• THE RECORDS:
[Start of Attachment]

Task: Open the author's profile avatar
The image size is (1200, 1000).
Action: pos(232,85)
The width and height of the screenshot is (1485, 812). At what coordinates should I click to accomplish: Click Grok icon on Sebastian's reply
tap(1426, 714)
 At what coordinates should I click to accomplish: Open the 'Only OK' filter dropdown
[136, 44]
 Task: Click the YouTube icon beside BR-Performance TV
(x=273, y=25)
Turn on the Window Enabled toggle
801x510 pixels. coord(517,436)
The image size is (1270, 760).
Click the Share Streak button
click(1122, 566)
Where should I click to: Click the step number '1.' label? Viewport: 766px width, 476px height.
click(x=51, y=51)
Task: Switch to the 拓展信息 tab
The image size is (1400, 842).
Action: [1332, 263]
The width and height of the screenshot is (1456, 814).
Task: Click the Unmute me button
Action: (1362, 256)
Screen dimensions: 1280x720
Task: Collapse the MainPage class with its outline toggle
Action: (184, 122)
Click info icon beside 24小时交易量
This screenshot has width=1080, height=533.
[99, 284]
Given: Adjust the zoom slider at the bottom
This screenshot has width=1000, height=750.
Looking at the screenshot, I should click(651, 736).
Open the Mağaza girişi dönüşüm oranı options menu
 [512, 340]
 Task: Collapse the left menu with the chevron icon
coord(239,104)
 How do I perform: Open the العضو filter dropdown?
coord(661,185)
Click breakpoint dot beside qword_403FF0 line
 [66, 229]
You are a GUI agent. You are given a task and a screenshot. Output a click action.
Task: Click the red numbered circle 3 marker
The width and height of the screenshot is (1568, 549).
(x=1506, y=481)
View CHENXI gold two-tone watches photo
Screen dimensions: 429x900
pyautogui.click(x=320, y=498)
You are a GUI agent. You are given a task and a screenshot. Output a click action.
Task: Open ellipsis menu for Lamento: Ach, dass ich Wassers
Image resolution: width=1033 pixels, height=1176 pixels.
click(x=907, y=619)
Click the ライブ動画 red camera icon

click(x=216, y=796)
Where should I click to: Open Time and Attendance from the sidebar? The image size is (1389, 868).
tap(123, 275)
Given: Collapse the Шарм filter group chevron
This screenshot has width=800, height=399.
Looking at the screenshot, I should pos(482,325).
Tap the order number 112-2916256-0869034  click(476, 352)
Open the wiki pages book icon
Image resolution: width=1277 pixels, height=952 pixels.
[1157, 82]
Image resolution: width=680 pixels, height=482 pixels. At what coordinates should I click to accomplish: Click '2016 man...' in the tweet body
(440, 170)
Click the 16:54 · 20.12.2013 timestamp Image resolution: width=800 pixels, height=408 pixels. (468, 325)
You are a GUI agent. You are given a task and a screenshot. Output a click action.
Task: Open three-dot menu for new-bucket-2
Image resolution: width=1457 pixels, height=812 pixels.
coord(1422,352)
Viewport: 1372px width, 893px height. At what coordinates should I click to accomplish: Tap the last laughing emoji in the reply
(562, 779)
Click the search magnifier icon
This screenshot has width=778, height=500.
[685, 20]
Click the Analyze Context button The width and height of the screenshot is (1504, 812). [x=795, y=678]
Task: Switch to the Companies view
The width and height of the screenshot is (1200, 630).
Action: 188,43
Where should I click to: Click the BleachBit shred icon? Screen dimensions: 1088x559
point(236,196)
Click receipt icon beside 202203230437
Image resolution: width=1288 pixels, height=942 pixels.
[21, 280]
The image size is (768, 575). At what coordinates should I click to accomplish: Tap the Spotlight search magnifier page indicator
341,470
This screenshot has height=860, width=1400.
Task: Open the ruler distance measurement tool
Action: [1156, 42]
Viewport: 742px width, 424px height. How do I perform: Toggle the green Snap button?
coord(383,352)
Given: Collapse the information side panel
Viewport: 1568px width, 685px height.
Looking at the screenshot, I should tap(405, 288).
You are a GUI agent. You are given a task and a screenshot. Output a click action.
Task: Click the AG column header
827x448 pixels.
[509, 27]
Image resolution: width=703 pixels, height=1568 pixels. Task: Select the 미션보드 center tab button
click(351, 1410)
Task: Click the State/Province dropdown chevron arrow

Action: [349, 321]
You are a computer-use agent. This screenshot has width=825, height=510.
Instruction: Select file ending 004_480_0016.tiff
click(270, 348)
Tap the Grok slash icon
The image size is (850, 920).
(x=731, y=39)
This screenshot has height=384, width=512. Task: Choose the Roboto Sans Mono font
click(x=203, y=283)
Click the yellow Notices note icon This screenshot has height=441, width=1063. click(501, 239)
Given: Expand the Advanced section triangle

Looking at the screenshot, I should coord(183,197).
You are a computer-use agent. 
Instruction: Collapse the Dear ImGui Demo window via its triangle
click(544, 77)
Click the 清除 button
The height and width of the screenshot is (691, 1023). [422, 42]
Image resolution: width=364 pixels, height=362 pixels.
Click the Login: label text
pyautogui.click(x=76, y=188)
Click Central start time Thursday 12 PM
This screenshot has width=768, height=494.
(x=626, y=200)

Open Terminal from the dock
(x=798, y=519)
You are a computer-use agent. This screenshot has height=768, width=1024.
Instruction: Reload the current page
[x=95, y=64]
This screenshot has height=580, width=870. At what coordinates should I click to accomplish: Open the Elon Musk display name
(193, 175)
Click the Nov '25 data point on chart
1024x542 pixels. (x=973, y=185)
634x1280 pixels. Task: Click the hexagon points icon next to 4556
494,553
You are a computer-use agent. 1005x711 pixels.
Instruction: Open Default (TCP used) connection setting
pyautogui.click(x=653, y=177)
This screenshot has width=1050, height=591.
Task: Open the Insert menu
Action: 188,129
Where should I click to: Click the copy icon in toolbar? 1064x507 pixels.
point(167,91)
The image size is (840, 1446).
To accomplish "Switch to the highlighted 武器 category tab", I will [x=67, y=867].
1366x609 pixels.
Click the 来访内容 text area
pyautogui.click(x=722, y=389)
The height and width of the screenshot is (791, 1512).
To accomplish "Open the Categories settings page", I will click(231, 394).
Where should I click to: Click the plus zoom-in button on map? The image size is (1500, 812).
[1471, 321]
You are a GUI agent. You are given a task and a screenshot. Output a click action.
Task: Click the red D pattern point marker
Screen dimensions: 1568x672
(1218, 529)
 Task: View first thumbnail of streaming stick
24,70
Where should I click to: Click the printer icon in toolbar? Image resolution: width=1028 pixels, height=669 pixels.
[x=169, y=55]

[End of Attachment]

• EXERCISE OBJECTIVE:
A word-for-word repeat of the full data is needed.

• EXPECTED ANSWER:
Task: Open the author's profile avatar
The image size is (1200, 1000).
Action: pos(232,85)
The width and height of the screenshot is (1485, 812). At what coordinates should I click to accomplish: Click Grok icon on Sebastian's reply
tap(1426, 714)
 At what coordinates should I click to accomplish: Open the 'Only OK' filter dropdown
[136, 44]
 Task: Click the YouTube icon beside BR-Performance TV
(x=273, y=25)
Turn on the Window Enabled toggle
801x510 pixels. coord(517,436)
The image size is (1270, 760).
Click the Share Streak button
click(1122, 566)
Where should I click to: Click the step number '1.' label? Viewport: 766px width, 476px height.
click(x=51, y=51)
Task: Switch to the 拓展信息 tab
The image size is (1400, 842).
Action: [1332, 263]
The width and height of the screenshot is (1456, 814).
Task: Click the Unmute me button
Action: (1362, 256)
Screen dimensions: 1280x720
Task: Collapse the MainPage class with its outline toggle
Action: (184, 122)
Click info icon beside 24小时交易量
This screenshot has width=1080, height=533.
[99, 284]
Given: Adjust the zoom slider at the bottom
This screenshot has width=1000, height=750.
Looking at the screenshot, I should click(651, 736).
Open the Mağaza girişi dönüşüm oranı options menu
 [512, 340]
 Task: Collapse the left menu with the chevron icon
coord(239,104)
 How do I perform: Open the العضو filter dropdown?
coord(661,185)
Click breakpoint dot beside qword_403FF0 line
 [66, 229]
You are a GUI agent. You are given a task and a screenshot. Output a click action.
Task: Click the red numbered circle 3 marker
The width and height of the screenshot is (1568, 549).
(x=1506, y=481)
View CHENXI gold two-tone watches photo
Screen dimensions: 429x900
pyautogui.click(x=320, y=498)
You are a GUI agent. You are given a task and a screenshot. Output a click action.
Task: Open ellipsis menu for Lamento: Ach, dass ich Wassers
Image resolution: width=1033 pixels, height=1176 pixels.
click(x=907, y=619)
Click the ライブ動画 red camera icon

click(x=216, y=796)
Where should I click to: Open Time and Attendance from the sidebar? The image size is (1389, 868).
tap(123, 275)
Given: Collapse the Шарм filter group chevron
This screenshot has width=800, height=399.
Looking at the screenshot, I should pos(482,325).
Tap the order number 112-2916256-0869034  click(476, 352)
Open the wiki pages book icon
Image resolution: width=1277 pixels, height=952 pixels.
[1157, 82]
Image resolution: width=680 pixels, height=482 pixels. At what coordinates should I click to accomplish: Click '2016 man...' in the tweet body
(440, 170)
Click the 16:54 · 20.12.2013 timestamp Image resolution: width=800 pixels, height=408 pixels. (468, 325)
You are a GUI agent. You are given a task and a screenshot. Output a click action.
Task: Open three-dot menu for new-bucket-2
Image resolution: width=1457 pixels, height=812 pixels.
coord(1422,352)
Viewport: 1372px width, 893px height. At what coordinates should I click to accomplish: Tap the last laughing emoji in the reply
(562, 779)
Click the search magnifier icon
This screenshot has width=778, height=500.
[685, 20]
Click the Analyze Context button The width and height of the screenshot is (1504, 812). [x=795, y=678]
Task: Switch to the Companies view
The width and height of the screenshot is (1200, 630).
Action: 188,43
Where should I click to: Click the BleachBit shred icon? Screen dimensions: 1088x559
point(236,196)
Click receipt icon beside 202203230437
Image resolution: width=1288 pixels, height=942 pixels.
[21, 280]
The image size is (768, 575). At what coordinates should I click to accomplish: Tap the Spotlight search magnifier page indicator
341,470
This screenshot has height=860, width=1400.
Task: Open the ruler distance measurement tool
Action: [1156, 42]
Viewport: 742px width, 424px height. How do I perform: Toggle the green Snap button?
coord(383,352)
Given: Collapse the information side panel
Viewport: 1568px width, 685px height.
Looking at the screenshot, I should tap(405, 288).
You are a GUI agent. You are given a task and a screenshot. Output a click action.
Task: Click the AG column header
827x448 pixels.
[509, 27]
Image resolution: width=703 pixels, height=1568 pixels. Task: Select the 미션보드 center tab button
click(351, 1410)
Task: Click the State/Province dropdown chevron arrow

Action: [349, 321]
You are a computer-use agent. This screenshot has width=825, height=510.
Instruction: Select file ending 004_480_0016.tiff
click(270, 348)
Tap the Grok slash icon
The image size is (850, 920).
(x=731, y=39)
This screenshot has height=384, width=512. Task: Choose the Roboto Sans Mono font
click(x=203, y=283)
Click the yellow Notices note icon This screenshot has height=441, width=1063. click(501, 239)
Given: Expand the Advanced section triangle

Looking at the screenshot, I should coord(183,197).
You are a computer-use agent. 
Instruction: Collapse the Dear ImGui Demo window via its triangle
click(544, 77)
Click the 清除 button
The height and width of the screenshot is (691, 1023). [422, 42]
Image resolution: width=364 pixels, height=362 pixels.
Click the Login: label text
pyautogui.click(x=76, y=188)
Click Central start time Thursday 12 PM
This screenshot has width=768, height=494.
(x=626, y=200)

Open Terminal from the dock
(x=798, y=519)
You are a computer-use agent. This screenshot has height=768, width=1024.
Instruction: Reload the current page
[x=95, y=64]
This screenshot has height=580, width=870. At what coordinates should I click to accomplish: Open the Elon Musk display name
(193, 175)
Click the Nov '25 data point on chart
1024x542 pixels. (x=973, y=185)
634x1280 pixels. Task: Click the hexagon points icon next to 4556
494,553
You are a computer-use agent. 1005x711 pixels.
Instruction: Open Default (TCP used) connection setting
pyautogui.click(x=653, y=177)
This screenshot has width=1050, height=591.
Task: Open the Insert menu
Action: 188,129
Where should I click to: Click the copy icon in toolbar? 1064x507 pixels.
point(167,91)
The image size is (840, 1446).
To accomplish "Switch to the highlighted 武器 category tab", I will [x=67, y=867].
1366x609 pixels.
Click the 来访内容 text area
pyautogui.click(x=722, y=389)
The height and width of the screenshot is (791, 1512).
To accomplish "Open the Categories settings page", I will click(231, 394).
Where should I click to: Click the plus zoom-in button on map? The image size is (1500, 812).
[1471, 321]
You are a GUI agent. You are given a task and a screenshot. Output a click action.
Task: Click the red D pattern point marker
Screen dimensions: 1568x672
(1218, 529)
 Task: View first thumbnail of streaming stick
24,70
Where should I click to: Click the printer icon in toolbar? Image resolution: width=1028 pixels, height=669 pixels.
[x=169, y=55]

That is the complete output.